3 responses to “Andanadas integristas (4): El nacionalismo católico tradicionalista”

  1. Luis Carlos

    El patriotismo es algo perfectamente válido para un católico, pero el nacionalismo entendido como arrogancia frente a los de otras naciones eso vá contra la caridad cristiana.

    Sobre el liberalismo hay cierta confusión sobre el termino.

    Para unos es proponer la libertad como valor supremo, y eso no está bien, porque la libertad es un medio no un fin en si misma. Nosotros necesitamos la libertad para poder hacer lo que consideremos correcto, pero tambien hay que saber valorar la responsabilidad, el compromiso y el sacrificio.

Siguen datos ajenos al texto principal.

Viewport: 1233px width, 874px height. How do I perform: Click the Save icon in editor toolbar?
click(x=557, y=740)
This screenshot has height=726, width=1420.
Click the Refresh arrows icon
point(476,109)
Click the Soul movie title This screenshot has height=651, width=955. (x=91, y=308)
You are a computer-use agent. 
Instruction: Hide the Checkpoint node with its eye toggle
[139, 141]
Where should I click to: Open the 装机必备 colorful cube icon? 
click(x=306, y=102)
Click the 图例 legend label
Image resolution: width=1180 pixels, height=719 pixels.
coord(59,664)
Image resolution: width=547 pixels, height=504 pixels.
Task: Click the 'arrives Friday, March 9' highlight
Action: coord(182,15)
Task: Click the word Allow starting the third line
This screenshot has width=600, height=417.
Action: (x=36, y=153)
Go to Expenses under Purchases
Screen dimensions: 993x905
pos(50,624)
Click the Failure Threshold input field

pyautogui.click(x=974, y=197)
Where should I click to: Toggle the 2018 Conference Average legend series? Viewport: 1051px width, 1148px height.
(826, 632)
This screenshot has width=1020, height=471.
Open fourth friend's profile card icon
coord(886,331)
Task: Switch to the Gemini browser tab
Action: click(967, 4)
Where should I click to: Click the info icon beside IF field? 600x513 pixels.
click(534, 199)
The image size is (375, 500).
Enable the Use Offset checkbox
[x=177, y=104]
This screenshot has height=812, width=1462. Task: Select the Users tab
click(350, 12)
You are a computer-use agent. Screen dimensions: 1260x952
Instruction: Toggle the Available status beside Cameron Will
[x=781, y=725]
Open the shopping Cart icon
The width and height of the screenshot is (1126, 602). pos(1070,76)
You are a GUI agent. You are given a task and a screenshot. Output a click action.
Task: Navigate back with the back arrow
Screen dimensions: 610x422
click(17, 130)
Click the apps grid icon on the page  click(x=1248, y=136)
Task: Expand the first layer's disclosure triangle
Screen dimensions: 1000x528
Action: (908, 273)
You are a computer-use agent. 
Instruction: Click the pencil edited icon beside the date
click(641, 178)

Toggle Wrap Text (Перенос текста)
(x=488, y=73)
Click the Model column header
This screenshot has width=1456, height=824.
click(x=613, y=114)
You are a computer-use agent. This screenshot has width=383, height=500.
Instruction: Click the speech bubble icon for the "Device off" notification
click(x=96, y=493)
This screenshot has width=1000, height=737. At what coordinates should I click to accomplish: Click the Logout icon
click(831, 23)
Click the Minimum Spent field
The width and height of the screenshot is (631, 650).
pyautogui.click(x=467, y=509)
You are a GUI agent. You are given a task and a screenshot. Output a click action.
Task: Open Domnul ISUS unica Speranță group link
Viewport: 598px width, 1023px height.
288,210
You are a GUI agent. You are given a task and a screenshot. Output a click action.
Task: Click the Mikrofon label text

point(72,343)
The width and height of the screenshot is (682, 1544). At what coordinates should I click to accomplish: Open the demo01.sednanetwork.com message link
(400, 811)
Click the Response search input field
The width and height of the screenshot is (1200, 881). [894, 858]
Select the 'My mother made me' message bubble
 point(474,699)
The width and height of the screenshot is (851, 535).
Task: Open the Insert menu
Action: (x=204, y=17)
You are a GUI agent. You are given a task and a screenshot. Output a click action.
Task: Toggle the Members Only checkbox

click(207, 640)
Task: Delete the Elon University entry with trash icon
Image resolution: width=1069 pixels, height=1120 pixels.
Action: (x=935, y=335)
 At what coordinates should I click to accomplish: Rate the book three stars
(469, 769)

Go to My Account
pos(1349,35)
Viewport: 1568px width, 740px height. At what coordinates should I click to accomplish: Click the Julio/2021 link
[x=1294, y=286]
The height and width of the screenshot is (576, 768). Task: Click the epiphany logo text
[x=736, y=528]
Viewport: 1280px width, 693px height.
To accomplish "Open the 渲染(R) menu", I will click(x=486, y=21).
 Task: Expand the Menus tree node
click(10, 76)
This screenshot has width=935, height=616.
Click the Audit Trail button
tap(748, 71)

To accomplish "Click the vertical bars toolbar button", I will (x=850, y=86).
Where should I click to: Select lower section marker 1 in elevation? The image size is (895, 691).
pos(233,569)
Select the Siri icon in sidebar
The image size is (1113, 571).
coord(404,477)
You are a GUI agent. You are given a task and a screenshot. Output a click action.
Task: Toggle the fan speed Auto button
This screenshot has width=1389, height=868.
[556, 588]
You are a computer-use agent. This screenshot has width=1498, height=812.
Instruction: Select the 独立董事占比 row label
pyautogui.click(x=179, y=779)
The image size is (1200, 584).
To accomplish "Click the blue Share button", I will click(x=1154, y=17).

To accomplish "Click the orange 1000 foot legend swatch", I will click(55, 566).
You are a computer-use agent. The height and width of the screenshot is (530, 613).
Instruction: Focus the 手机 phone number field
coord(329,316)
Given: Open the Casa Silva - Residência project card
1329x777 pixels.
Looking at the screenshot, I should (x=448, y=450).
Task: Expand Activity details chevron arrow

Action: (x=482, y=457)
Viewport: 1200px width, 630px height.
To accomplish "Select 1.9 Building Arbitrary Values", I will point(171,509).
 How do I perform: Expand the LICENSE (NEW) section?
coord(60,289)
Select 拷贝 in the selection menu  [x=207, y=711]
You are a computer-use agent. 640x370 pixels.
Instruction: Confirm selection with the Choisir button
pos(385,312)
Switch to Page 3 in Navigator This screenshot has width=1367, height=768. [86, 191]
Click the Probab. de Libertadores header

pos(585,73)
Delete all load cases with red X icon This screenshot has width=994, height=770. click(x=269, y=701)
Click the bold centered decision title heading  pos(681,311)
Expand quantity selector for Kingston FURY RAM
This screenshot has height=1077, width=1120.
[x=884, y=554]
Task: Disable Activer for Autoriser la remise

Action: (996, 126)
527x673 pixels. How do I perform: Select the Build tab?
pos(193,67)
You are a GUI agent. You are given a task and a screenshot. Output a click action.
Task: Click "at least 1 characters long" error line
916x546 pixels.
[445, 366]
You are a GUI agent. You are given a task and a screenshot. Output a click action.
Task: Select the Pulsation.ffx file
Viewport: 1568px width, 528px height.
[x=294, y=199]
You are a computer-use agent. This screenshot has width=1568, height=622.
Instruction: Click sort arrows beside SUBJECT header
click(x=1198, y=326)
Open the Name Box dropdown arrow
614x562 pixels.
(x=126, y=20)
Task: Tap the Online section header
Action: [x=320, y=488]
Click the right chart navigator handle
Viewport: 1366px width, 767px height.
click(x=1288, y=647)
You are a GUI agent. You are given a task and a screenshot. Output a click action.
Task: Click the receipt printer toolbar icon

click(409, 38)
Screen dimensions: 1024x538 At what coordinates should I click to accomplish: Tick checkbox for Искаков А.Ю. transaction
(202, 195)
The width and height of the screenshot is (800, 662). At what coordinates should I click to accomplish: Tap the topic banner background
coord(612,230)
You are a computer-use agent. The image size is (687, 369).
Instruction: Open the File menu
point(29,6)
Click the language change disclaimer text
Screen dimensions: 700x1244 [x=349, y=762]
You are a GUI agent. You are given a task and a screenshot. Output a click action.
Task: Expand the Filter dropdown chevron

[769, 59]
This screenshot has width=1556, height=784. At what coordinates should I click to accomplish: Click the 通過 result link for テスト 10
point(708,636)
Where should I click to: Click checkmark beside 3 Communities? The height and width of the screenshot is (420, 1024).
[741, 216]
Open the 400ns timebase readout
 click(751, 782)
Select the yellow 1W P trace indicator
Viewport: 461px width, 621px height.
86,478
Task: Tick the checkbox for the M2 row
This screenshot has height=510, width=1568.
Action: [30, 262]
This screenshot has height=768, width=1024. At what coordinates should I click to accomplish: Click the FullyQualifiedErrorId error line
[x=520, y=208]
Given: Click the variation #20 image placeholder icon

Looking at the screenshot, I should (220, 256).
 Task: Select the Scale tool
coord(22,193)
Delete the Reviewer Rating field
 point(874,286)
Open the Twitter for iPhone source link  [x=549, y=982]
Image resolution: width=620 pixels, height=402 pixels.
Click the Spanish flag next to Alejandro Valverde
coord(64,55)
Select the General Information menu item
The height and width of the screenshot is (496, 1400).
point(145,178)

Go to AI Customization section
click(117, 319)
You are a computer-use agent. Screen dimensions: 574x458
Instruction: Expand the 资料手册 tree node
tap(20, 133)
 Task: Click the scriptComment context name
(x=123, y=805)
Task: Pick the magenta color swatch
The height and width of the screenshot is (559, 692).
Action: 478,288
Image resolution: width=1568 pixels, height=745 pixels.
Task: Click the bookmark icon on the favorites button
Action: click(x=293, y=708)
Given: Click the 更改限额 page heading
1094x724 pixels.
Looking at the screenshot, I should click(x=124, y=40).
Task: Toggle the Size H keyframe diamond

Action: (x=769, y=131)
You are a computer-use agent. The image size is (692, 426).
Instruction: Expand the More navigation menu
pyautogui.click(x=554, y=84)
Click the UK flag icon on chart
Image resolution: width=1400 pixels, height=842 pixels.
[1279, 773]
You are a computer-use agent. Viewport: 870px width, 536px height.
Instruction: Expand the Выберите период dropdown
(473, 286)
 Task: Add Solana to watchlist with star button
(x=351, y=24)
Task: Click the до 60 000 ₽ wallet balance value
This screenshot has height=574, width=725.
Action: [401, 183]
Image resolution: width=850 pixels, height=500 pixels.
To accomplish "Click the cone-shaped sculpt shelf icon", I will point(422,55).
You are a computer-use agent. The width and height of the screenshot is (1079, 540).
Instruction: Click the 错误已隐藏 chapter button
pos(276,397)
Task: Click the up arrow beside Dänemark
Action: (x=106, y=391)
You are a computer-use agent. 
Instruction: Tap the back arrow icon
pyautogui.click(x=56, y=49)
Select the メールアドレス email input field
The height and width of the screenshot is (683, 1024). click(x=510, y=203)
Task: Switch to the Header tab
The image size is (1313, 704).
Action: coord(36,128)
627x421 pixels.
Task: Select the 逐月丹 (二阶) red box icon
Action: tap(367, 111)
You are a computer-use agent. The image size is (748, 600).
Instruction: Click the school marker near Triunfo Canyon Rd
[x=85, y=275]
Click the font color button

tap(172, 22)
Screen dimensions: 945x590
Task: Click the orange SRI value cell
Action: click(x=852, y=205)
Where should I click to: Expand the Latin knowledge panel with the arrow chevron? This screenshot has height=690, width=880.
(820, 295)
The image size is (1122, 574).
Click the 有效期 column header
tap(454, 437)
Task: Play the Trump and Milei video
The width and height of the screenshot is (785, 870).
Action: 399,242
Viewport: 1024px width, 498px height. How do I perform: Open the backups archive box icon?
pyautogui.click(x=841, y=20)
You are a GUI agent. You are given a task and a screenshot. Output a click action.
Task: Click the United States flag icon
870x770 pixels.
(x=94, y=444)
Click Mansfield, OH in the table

    Para otros liberalismo podria significar más o menos minarquismo, la postura ideológica de que el estado debe tener un papel relativamente reducido, limitandose a hacer respetar la ley y el orden (y los derechos humanos, la propiedad privada y todo eso), pero dejando flexibilidad para la iniciativa privada (los empresarios tienen más iniciativa y competividad para administrar que los funcionarios). Para este segundo signifado el liberalismo es perfectamente aceptable para la doctrina social de la Iglesia.

    La Iglesia defiende el progreso pero no es “progresista” porque el verdadero progreso es coger lo mejor de lo nuevo y de lo anterior.

  2. Seneka

    En Argentina, en el “ambiente patriótico”, nacionalismo no tiene las connotaciones que aquí en España. Allí el nacionalismo se entiende más como una reacción contra el internacionalismo marxista que como la ideología europea de raigambre liberal basada en exaltar lo propio frente a lo ajeno.

    De hecho, un nacionalista argentino no tiene ningún problema en proclamar a España como su Patria grande, algo inconcebible en una mente nacionalista europea (y, particularmentye, española).